Russell shared a Facebook meme posted by the New York State Firearms Association stating “The answer to the question ‘why do you need an AR-15 and 30 round magazines?’ is on every news channel today.”
The post was intended only for Russell’s Facebook friends, but ended up in the public sphere. Cardinale asked if Russell’s post signaled an intent to turn firearms on protesters. Russell said he shared the post in response to the killing of David Dorn, a retired St. Louis police officer, by looters and rioters in St. Louis. Two men have now been charged in Dorn’s death.
In the span of two days, any goodwill and positive dialogue that had been built with peaceful protests in Jamestown’s Dow Park could have been crumbled under the weight of a former police officer’s well-deserved support of a slain brother in blue. It would be naive to think a former police officer wouldn’t be struck by the death of a fellow retired officer who was trying to protect a friend’s store from looters.
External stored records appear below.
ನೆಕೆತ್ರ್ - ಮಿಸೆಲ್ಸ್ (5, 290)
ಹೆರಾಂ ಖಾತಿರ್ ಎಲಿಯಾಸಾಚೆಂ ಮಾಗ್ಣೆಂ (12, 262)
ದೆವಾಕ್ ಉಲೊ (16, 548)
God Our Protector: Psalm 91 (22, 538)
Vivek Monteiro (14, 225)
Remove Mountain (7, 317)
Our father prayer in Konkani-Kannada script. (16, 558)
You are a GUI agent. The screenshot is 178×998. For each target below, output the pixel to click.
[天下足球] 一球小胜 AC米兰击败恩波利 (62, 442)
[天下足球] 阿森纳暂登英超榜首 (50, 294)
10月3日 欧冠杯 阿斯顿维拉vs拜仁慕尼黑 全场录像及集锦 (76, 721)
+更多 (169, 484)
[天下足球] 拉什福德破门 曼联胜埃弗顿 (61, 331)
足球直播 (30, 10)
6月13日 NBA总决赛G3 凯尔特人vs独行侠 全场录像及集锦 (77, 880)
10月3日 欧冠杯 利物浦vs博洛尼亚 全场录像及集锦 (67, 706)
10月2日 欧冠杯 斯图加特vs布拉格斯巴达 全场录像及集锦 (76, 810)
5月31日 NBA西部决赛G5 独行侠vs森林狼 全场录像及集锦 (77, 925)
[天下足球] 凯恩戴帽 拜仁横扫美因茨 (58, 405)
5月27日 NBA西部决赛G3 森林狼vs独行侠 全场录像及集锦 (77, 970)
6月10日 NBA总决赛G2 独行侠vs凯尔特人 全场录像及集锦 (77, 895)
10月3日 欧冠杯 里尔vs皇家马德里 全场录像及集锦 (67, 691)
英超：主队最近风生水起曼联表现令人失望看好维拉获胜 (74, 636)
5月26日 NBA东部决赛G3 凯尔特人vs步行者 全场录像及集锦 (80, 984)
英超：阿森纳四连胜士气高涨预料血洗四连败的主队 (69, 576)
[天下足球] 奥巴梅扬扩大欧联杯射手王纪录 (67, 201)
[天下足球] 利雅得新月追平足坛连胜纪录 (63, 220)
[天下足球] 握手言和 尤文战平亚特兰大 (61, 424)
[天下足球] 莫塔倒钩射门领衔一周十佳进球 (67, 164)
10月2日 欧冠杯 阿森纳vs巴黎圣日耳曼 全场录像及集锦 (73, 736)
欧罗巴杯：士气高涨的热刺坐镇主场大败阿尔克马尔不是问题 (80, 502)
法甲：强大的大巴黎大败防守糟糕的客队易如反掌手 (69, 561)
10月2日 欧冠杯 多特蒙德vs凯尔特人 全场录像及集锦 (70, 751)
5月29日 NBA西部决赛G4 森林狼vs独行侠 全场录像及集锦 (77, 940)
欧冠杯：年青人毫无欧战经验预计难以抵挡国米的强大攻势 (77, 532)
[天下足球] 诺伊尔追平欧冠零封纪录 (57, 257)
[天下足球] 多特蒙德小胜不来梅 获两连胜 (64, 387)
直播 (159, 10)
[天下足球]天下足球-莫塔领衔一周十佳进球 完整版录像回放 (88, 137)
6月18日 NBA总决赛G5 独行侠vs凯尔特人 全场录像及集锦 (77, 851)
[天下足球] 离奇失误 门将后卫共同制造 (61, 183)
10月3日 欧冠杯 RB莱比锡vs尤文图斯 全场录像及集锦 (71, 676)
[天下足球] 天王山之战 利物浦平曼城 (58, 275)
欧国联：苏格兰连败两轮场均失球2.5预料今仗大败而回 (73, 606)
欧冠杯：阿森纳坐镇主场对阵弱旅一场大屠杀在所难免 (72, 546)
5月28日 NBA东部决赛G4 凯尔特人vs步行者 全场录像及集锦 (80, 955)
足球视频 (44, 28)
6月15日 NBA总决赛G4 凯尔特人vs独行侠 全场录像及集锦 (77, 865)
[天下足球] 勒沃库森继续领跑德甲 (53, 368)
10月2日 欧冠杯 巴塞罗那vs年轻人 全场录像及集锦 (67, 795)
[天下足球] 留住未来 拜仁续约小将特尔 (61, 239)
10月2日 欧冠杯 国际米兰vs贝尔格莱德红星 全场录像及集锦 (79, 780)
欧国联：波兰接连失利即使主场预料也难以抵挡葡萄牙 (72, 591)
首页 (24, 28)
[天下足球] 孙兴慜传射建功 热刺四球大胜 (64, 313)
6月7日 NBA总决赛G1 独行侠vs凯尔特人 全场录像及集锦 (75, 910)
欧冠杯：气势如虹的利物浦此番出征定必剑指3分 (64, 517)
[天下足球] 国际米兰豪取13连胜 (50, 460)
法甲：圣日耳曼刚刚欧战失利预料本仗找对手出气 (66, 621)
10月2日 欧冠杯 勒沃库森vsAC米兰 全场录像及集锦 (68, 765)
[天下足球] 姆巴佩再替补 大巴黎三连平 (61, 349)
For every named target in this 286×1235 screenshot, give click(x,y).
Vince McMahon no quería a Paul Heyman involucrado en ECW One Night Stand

Russell word choice was poor, but it’s hard to fault him for the sentiment. And, Russell has a right to advocate his support for the Second Amendment.
Cardinale may have been acting on her own personal behalf, but her questions were almost immediately linked to her campaign against Goodell. Given the tinderbox that debates over the Second Amendment and racist behavior, it’s worth asking what public purpose was served in the tone and tenor of Cardinale’s public questioning of the council over Russell’s private Facebook post. Asking if Russell was advocating the use of weapons against peaceful protestors seems out of line, particularly with the benefit of hindsight.
Questioning our leaders is important in our system of government. It is important to hold our leaders accountable by asking difficult questions. But we can do so in a way that isn’t aimed at scoring political points. The issue of race in our society must not fall prey to partisan politics. If we are to ever have a productive discussion on race in our city, state and nation, we must be clear in our public discourse and avoid a mean spirit that further entrenches even the most reasonably minded people in our midst.